Whereas Chinese Cubans may always resort to reminding mainstream Cuban society about the chinos mambises during the wars of independence or about Chinese participation in the Cuban Revolution, the Chinese community in Peru, by contrast, has a more difficult time finding similar arguments, since approximately 1500 coolies, angry at the terrible oppression and mortality rate they suffered in plantations and guano pits, sided with the Chilean army that was sieging Lima during the War of the Pacific (1879–1883). Even though many other coolies supported the Peruvian resistance, after the war, hundreds of Chinese were massacred in retaliation for what was considered a betrayal against Peru. Other Asian groups, such as the Japanese in Mexico, who often participated actively with different factions during the Mexican Revolution, have not resorted to this historical fact as evidence of their full belonging in the mexicanidad.2
As it is known, Chinese coolies were initially brought to Cuba and Japan as a result of labor shortages (code words for what often was a refusal to pay appropriate wages to local agricultural workers) after the gradual abolition of African slavery and the subsequent failure to attract European laborers, who were deemed more desirable in the “whitening” of the nation. After Chinese coolies finished their eight-year contracts and, in many cases, their ensuing forced recontracting, they tended to move to urban areas, mostly to become merchants or work in niche ethnic professions. The new “labor shortage” was temporarily filled by recruiting Japanese agricultural workers who were brought to replace the Chinese in the Peruvian plantations and guano pits, or to replace disgruntled Europeans in Brazilian coffee plantations.

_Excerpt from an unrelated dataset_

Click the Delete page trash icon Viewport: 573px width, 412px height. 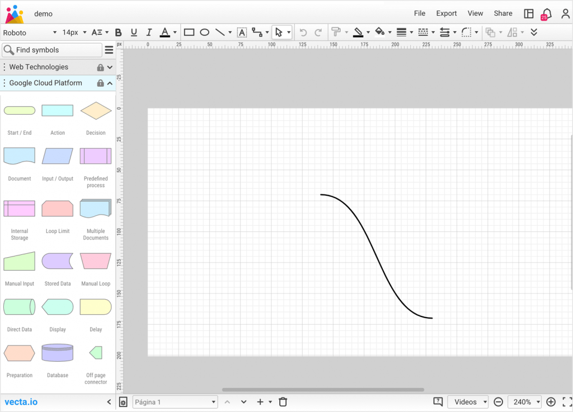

The experience of Chinese coolies in Peru and, especially, in Cuba, was quite different from that of Chinese immigrants in Mexico. The reason is that the latter were free laborers and, in Mexico, the interaction with blacks was uncommon. In fact, to prevent interethnic alliances that could potentially bring racial wars, like the one in Saint-Domingue (today’s Haiti) that gave rise to the first black republic in the world, Cuban and Peruvian planters would house the coolies in different buildings (no objection from either ethnic group) and would promote hostility between the two groups by pitting black overseers armed with whips against Chinese workers. On some occasions, coolies would kill these overseers, either to escape the plantation or in revenge for corporal punishment and other abuses that, in theory, their contracts forbade. In addition, black slaves were often used to defend the plantation, its owner, and his foremen from coolie rebellions. Moreover, Chinese coolies would often complain about their perceived preferential treatment for blacks and would bemoan the fact that while black slaves’ only oppressors were white overseers and plantation owners, they were abused by both black and white overseers.

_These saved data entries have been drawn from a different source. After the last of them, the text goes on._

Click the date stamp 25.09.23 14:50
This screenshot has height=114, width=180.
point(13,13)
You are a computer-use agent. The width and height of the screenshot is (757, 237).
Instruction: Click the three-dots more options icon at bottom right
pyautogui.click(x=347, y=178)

However, Latin American literature also records multiple cases of cross-ethnic alliances, solidarity, and cooperation between blacks and Asians. For instance, former coolies would sometimes purchase the freedom of black enslaved women with whom they would form common-law unions or whom they would marry. Their descendants, like the Cuban intellectuals, Antonio Chuffat Latour and Regino Pedroso, were therefore of mixed Asian and African blood. Chinese and blacks also worked together in work gangs or cuadrillas. Kathleen López (2013), in her introduction to Chinese Cubans: A Transnational History, mentions, for example, a former coolie named Pastor Pelayo who kept a gang of black workers.

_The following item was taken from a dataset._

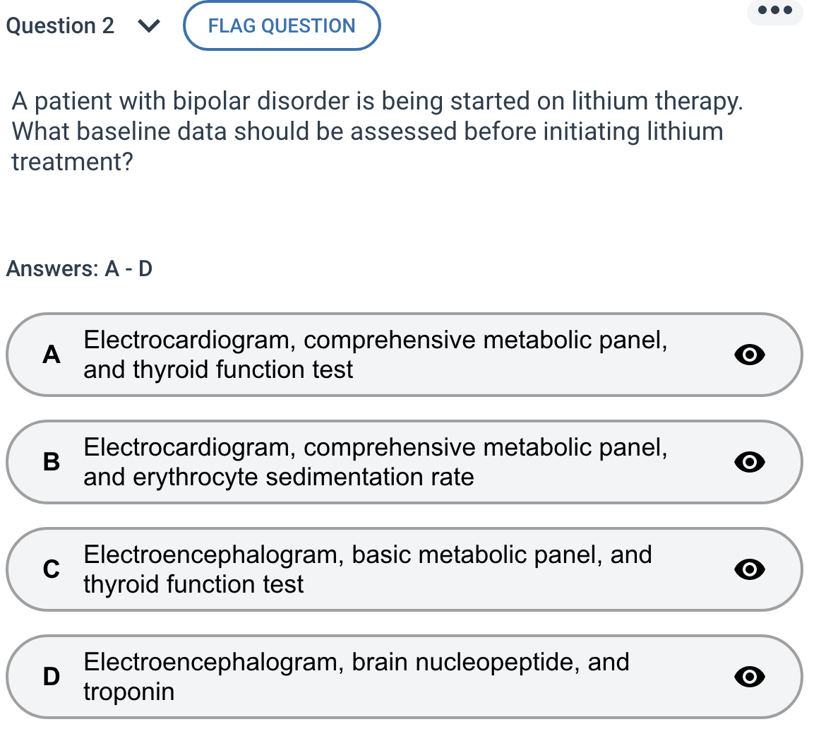
Task: Expand the Question 2 dropdown chevron
Action: [148, 26]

Along these lines, claims of Asian communities’ isolation in Latin America were often challenged because marriages between male Asian immigrants and black or mulatto women were not uncommon. In fact, in Cuba, the sexualized and eroticized figure of the china mulata became iconic. There, one can find additional proof of the solidarity between Chinese coolies and blacks in the religious realm: Afro-Cuban creeds blended with Chinese folk religion. The most noted outcome of this fusion is the syncretic Chinese orisha or saint Sanfancón (associated with the orisha Changó in Santeria and with Santa Bárbara in Catholicism), often recognized by Afro-Cubans as a most powerful orisha. The figure of Sanfancón evidences the fact that Chinese indentured workers were open to the influence of Catholic saints as well as that of Afro-Cuban religions, such as Santeria, Palo Monte, and Abakuá.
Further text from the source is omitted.